-- Begin --

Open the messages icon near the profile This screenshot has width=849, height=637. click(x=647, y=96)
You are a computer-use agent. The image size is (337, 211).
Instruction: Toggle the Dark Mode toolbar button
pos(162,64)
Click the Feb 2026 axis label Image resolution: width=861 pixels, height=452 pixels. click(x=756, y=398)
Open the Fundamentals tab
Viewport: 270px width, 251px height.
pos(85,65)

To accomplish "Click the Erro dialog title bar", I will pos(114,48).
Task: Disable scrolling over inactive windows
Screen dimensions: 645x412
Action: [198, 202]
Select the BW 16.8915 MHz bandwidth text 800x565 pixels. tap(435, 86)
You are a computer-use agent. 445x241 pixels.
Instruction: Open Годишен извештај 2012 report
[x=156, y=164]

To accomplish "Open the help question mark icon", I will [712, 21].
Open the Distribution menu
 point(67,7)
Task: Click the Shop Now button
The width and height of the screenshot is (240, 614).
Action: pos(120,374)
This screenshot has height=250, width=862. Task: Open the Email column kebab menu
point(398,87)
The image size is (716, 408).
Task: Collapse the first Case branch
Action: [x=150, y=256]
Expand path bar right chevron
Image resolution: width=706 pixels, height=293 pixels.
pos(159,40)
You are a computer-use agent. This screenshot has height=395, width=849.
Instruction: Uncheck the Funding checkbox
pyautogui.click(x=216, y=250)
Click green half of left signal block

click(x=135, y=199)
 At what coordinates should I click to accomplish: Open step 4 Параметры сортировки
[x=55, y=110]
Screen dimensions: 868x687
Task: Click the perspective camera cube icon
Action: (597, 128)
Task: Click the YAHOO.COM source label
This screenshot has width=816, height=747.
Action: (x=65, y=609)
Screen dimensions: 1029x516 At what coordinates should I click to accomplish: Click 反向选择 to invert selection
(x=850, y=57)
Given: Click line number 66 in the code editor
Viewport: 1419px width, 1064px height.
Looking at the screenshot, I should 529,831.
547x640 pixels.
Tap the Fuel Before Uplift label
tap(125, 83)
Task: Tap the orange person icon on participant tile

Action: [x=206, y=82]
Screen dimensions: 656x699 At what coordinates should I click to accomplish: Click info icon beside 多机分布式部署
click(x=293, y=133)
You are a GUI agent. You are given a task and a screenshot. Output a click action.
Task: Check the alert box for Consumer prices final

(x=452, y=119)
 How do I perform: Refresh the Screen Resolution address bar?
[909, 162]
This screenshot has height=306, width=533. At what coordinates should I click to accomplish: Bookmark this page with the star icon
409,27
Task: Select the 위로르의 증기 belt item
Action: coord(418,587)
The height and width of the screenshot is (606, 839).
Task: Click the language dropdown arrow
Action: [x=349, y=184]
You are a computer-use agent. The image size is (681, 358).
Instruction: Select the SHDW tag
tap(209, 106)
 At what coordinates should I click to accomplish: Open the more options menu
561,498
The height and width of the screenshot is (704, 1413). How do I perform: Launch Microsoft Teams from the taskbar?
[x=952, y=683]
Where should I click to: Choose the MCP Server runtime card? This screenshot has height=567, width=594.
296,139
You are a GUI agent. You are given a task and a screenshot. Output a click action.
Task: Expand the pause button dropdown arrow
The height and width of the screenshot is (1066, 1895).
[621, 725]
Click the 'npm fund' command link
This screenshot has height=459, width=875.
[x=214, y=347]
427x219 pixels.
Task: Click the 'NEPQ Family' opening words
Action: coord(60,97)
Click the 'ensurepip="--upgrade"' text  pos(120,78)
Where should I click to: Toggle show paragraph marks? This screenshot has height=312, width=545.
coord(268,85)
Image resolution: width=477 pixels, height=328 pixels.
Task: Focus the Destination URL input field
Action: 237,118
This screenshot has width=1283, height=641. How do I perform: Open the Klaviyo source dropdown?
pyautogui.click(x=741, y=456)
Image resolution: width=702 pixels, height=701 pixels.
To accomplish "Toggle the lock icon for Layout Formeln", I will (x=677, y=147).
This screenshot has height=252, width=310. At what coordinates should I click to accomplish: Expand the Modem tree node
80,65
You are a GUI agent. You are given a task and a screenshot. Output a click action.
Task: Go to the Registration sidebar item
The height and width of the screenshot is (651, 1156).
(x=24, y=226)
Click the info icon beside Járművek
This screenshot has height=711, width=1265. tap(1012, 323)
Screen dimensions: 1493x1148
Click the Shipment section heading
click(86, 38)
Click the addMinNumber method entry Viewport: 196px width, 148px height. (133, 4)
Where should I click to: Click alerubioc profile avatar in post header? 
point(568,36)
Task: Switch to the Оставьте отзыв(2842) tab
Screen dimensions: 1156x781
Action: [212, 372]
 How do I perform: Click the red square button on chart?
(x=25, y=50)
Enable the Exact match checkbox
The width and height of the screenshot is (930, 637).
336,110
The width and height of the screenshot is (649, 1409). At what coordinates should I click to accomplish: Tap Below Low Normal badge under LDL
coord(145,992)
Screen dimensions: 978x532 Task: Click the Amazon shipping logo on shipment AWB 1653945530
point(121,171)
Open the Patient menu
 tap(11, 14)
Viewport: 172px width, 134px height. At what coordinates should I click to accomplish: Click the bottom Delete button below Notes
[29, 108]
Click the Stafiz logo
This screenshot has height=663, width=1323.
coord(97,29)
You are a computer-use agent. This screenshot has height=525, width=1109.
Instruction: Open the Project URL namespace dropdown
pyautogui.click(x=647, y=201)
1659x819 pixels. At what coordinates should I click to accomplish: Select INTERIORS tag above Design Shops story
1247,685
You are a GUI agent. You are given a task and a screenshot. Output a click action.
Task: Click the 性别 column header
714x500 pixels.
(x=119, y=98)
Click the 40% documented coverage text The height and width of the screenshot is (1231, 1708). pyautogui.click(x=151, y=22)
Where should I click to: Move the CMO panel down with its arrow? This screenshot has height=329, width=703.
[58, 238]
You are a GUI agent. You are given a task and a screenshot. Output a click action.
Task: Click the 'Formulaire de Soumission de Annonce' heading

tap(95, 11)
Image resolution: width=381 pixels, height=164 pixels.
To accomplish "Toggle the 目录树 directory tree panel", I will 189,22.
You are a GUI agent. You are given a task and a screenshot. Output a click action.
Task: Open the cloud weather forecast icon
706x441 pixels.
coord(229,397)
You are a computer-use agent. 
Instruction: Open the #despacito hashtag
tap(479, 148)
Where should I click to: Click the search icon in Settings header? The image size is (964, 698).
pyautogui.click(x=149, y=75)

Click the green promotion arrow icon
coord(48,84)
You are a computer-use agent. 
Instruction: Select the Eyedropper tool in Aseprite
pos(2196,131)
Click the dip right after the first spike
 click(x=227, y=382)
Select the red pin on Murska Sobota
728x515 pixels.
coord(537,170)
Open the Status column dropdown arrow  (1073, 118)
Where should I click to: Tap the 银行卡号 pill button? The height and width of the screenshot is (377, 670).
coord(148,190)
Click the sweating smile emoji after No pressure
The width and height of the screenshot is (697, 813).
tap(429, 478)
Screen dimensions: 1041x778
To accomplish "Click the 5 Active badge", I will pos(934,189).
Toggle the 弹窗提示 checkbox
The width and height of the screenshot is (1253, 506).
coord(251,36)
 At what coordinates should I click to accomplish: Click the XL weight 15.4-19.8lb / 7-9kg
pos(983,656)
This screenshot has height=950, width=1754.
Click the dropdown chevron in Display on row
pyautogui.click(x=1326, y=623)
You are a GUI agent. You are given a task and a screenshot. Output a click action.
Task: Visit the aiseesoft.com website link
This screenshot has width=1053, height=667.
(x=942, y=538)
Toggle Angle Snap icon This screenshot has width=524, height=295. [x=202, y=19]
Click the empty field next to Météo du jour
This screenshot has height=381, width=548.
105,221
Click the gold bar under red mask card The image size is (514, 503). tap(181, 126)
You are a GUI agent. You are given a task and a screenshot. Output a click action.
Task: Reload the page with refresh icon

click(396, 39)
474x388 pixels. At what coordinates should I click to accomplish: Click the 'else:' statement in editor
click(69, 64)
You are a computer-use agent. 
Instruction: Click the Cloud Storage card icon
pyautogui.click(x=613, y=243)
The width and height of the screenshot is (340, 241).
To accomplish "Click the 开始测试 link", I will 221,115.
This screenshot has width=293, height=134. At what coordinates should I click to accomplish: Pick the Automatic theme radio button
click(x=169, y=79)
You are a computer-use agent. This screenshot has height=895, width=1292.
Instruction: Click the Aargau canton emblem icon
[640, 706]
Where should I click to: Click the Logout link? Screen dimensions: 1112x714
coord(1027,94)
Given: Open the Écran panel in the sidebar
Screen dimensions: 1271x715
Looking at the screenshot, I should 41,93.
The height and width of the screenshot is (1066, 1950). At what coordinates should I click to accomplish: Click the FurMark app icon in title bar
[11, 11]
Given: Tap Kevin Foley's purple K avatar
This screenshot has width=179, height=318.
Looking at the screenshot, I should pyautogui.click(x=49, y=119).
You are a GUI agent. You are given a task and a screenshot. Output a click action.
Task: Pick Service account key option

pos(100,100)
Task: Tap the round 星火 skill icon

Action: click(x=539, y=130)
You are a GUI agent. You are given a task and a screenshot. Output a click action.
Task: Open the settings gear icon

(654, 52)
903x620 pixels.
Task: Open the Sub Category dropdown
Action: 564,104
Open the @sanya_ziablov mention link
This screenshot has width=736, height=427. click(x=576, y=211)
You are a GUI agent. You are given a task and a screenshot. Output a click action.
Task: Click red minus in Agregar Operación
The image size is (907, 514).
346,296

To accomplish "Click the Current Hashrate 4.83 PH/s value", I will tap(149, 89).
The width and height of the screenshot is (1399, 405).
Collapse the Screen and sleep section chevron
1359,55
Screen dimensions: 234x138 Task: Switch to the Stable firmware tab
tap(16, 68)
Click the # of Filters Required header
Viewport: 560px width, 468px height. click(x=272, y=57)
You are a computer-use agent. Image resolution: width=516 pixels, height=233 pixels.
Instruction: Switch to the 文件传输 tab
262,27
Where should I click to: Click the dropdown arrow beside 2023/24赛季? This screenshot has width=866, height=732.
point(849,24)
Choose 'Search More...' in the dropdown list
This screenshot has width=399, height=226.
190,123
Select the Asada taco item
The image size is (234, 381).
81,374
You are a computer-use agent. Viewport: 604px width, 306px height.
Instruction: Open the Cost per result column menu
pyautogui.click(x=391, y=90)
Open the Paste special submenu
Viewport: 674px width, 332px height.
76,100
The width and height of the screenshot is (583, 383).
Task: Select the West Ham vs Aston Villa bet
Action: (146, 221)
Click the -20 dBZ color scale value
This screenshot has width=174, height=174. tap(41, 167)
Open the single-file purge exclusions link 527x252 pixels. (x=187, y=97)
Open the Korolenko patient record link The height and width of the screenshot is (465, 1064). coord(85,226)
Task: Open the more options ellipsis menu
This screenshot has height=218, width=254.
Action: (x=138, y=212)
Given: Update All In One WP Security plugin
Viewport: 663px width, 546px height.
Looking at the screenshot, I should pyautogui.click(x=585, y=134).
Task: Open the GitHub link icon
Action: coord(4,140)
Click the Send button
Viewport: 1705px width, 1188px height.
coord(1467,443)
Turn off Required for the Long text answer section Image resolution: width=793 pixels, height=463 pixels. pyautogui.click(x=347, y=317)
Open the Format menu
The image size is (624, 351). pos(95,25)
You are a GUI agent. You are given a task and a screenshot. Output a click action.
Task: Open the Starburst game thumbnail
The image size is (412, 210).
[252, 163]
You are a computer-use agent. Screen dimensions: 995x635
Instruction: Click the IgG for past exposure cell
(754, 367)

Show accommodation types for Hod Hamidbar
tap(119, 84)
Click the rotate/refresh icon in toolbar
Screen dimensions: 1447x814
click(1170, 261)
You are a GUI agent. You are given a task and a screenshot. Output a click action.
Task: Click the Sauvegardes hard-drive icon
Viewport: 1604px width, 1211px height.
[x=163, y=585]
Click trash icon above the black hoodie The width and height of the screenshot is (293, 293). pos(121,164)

-- End --

[AIM OF THE TASK] Quote the data verbatim, beginning with the line containing "The height and width of the screenshot is (1066, 1950)." and continuing through the line containing "point(849,24)".

[IN RESPONSE]
The height and width of the screenshot is (1066, 1950). At what coordinates should I click to accomplish: Click the FurMark app icon in title bar
[11, 11]
Given: Tap Kevin Foley's purple K avatar
This screenshot has width=179, height=318.
Looking at the screenshot, I should pyautogui.click(x=49, y=119).
You are a GUI agent. You are given a task and a screenshot. Output a click action.
Task: Pick Service account key option

pos(100,100)
Task: Tap the round 星火 skill icon

Action: click(x=539, y=130)
You are a GUI agent. You are given a task and a screenshot. Output a click action.
Task: Open the settings gear icon

(654, 52)
903x620 pixels.
Task: Open the Sub Category dropdown
Action: 564,104
Open the @sanya_ziablov mention link
This screenshot has width=736, height=427. click(x=576, y=211)
You are a GUI agent. You are given a task and a screenshot. Output a click action.
Task: Click red minus in Agregar Operación
The image size is (907, 514).
346,296

To accomplish "Click the Current Hashrate 4.83 PH/s value", I will tap(149, 89).
The width and height of the screenshot is (1399, 405).
Collapse the Screen and sleep section chevron
1359,55
Screen dimensions: 234x138 Task: Switch to the Stable firmware tab
tap(16, 68)
Click the # of Filters Required header
Viewport: 560px width, 468px height. click(x=272, y=57)
You are a computer-use agent. Image resolution: width=516 pixels, height=233 pixels.
Instruction: Switch to the 文件传输 tab
262,27
Where should I click to: Click the dropdown arrow beside 2023/24赛季? This screenshot has width=866, height=732.
point(849,24)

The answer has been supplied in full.